What you should do: Find each line in the data below that contains the string "Task" and copy those lines. Matching is case-sensitive.

Material shown:
•••
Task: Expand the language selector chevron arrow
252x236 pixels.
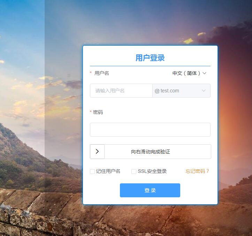Action: tap(205, 73)
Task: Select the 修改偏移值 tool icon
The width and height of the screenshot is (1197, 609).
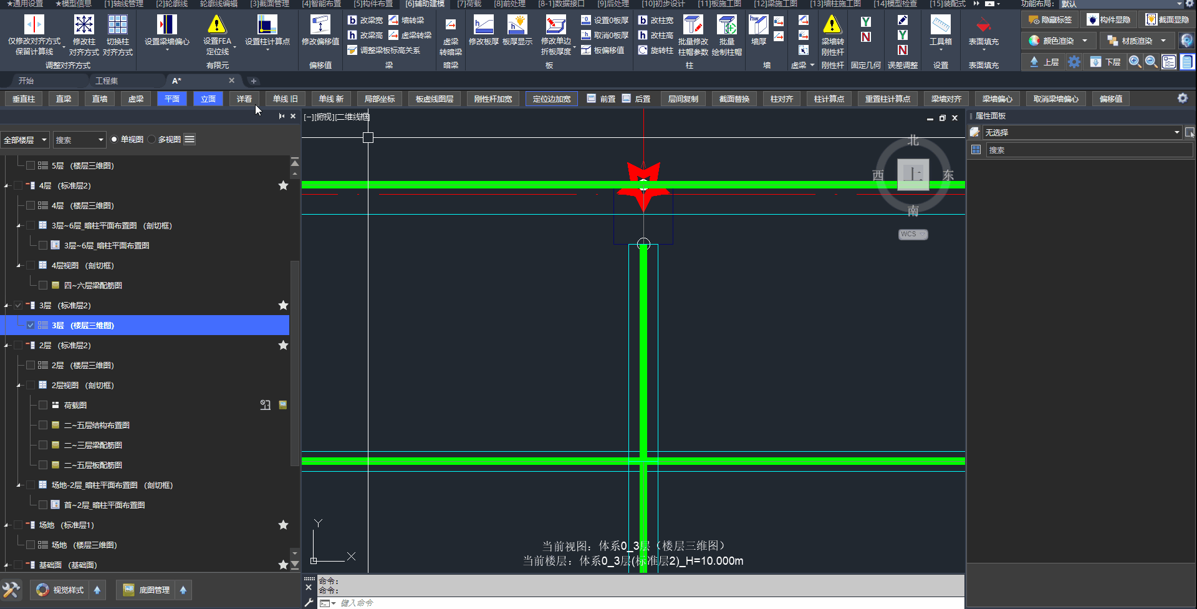Action: (320, 25)
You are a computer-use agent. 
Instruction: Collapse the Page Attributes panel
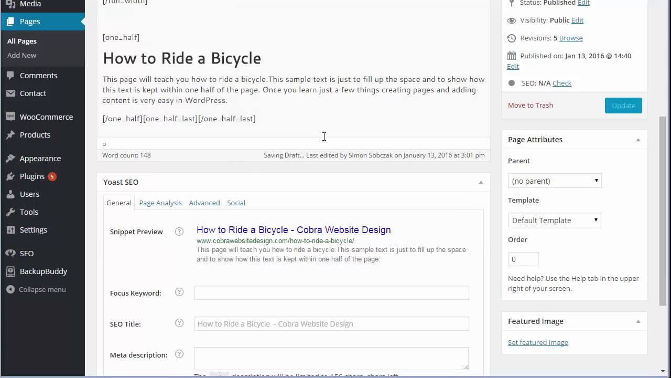[638, 139]
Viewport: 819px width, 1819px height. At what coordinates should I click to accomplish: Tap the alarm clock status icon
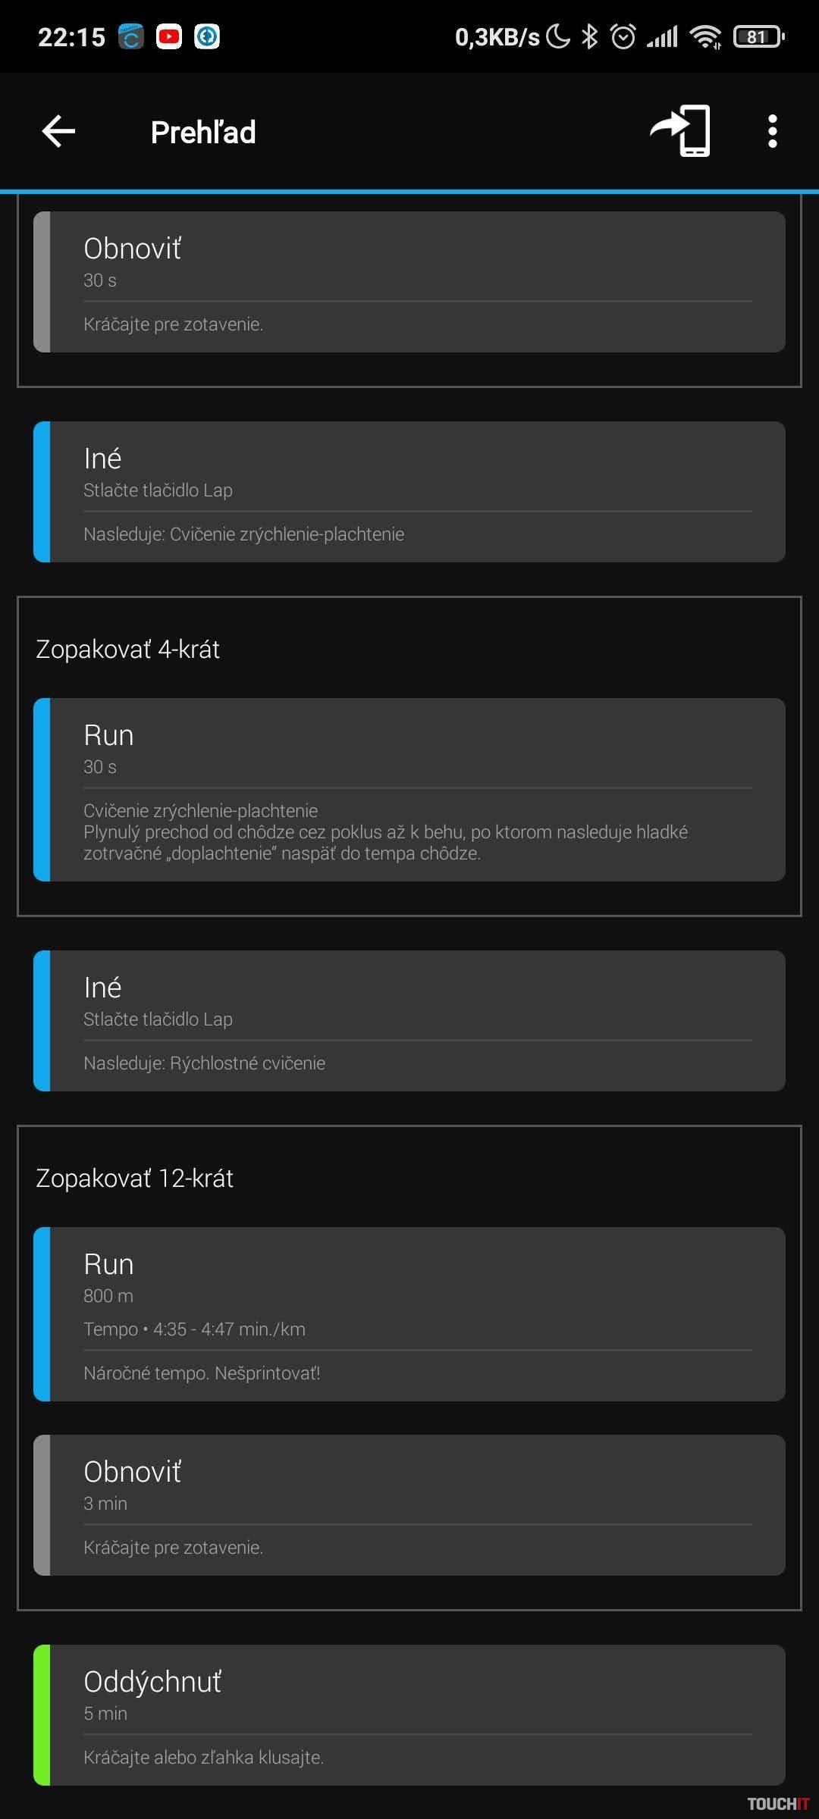tap(623, 36)
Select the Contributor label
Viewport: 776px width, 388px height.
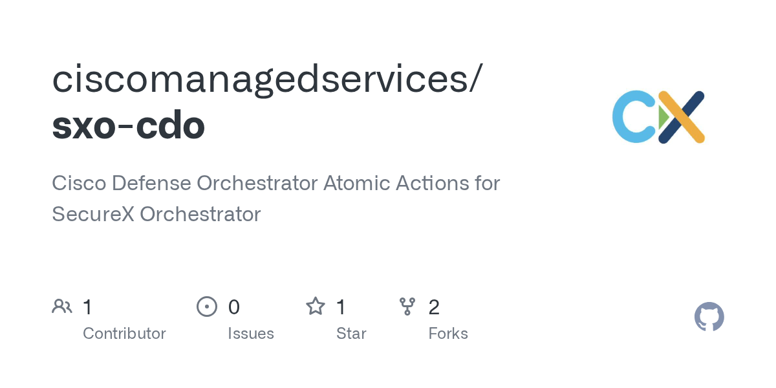pyautogui.click(x=124, y=334)
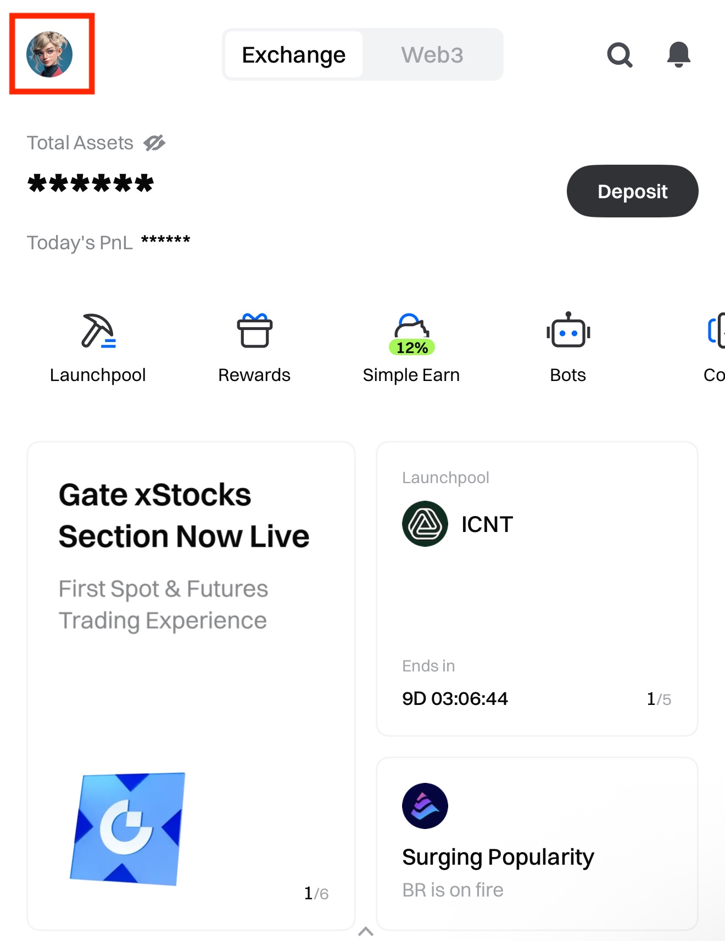This screenshot has height=941, width=725.
Task: Open the Rewards gift icon
Action: tap(254, 331)
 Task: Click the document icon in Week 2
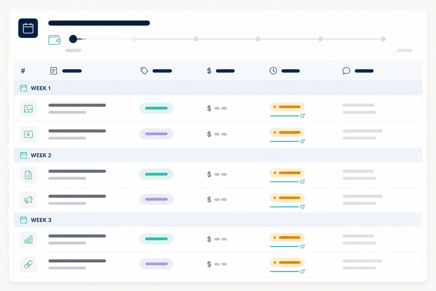28,175

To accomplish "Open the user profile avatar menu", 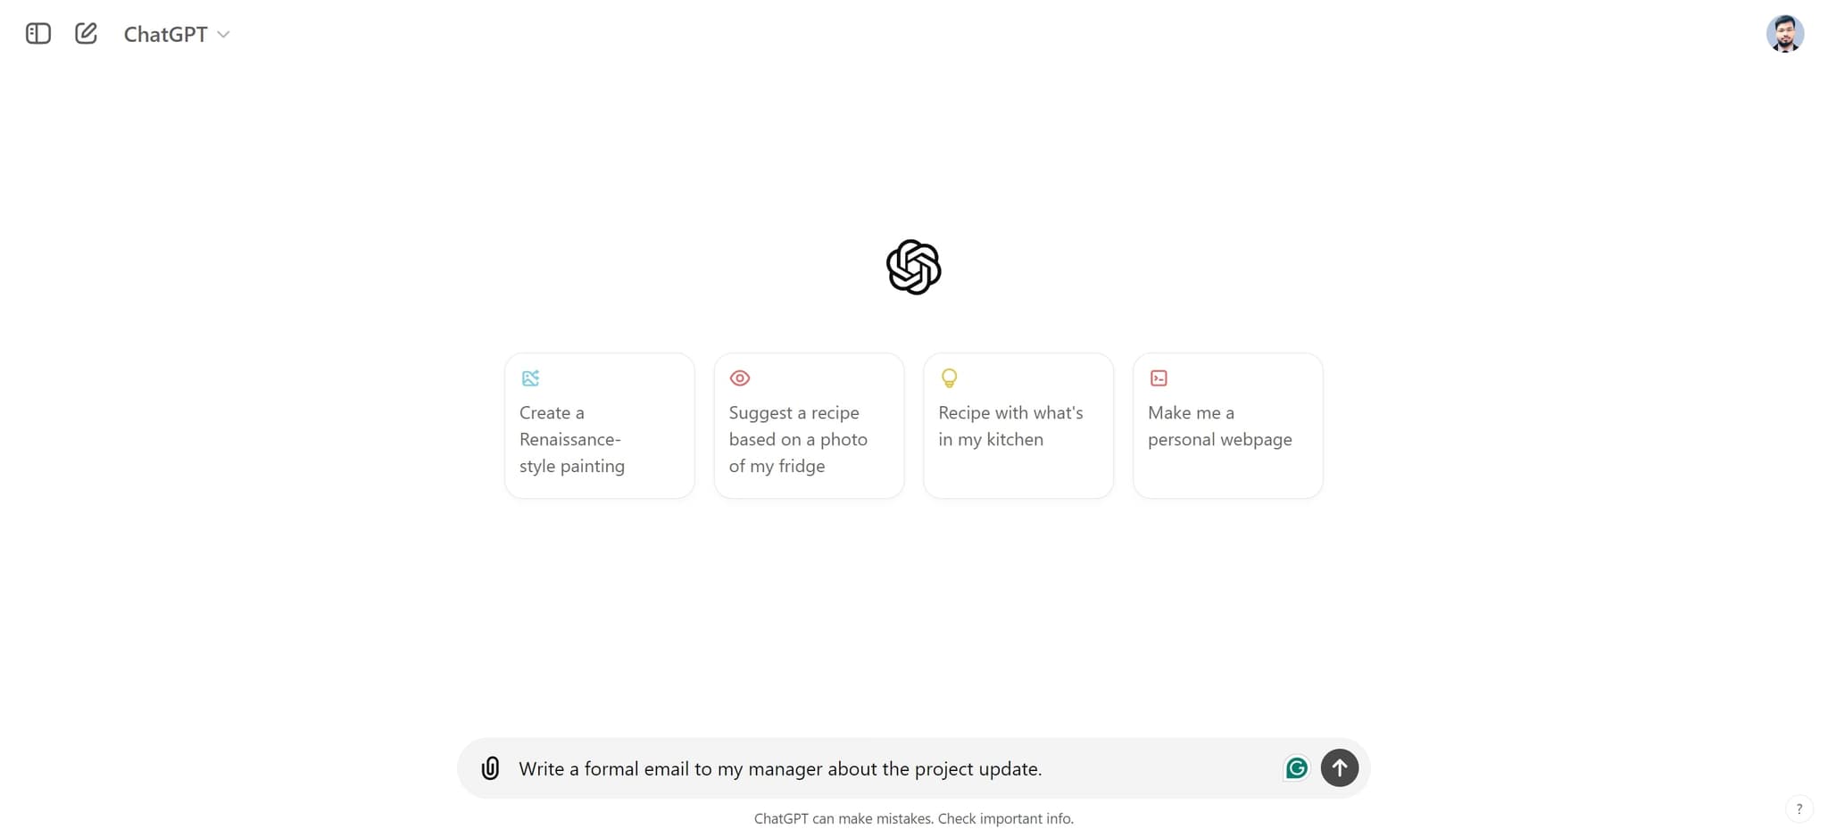I will pos(1784,34).
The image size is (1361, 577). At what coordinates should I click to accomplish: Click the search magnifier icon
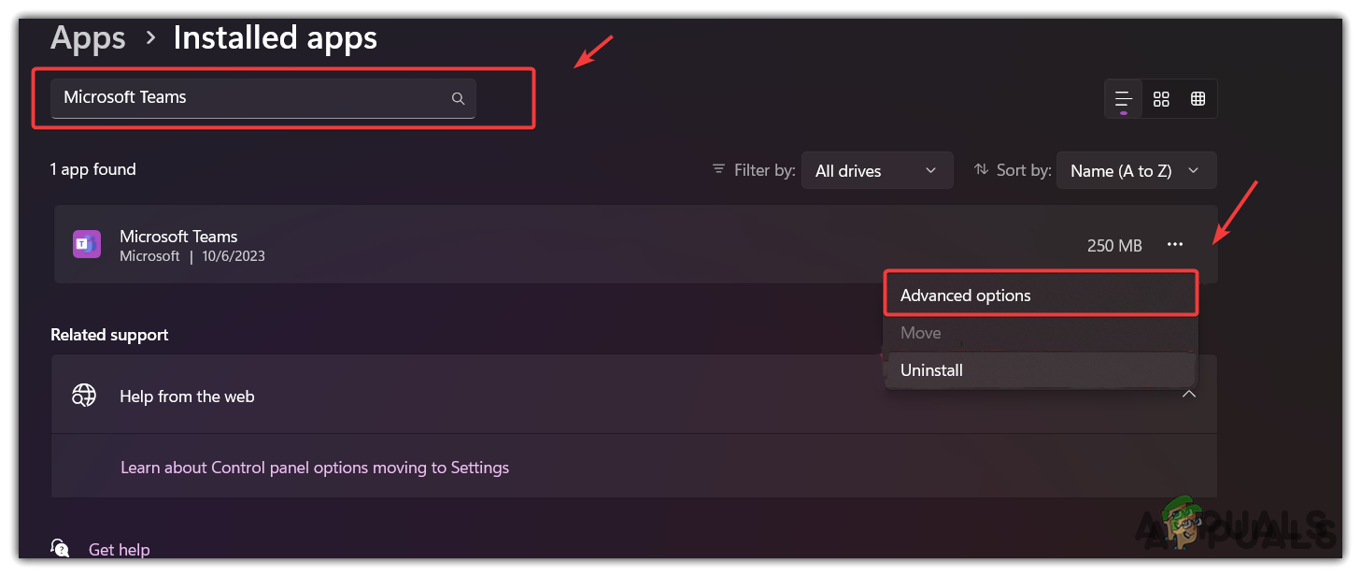pyautogui.click(x=458, y=98)
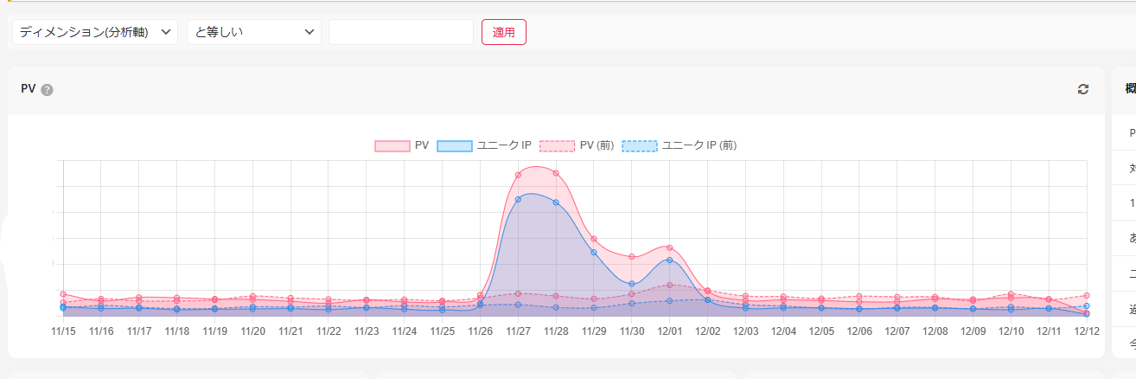Viewport: 1136px width, 379px height.
Task: Toggle the PV series in chart legend
Action: click(x=402, y=145)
•••
Expected answer:
Task: Expand the language selector chevron arrow
Task: Select the 修改偏移值 tool icon
Task: Open the Rewards gift icon
 Task: Click the document icon in Week 2
Task: Toggle the PV series in chart legend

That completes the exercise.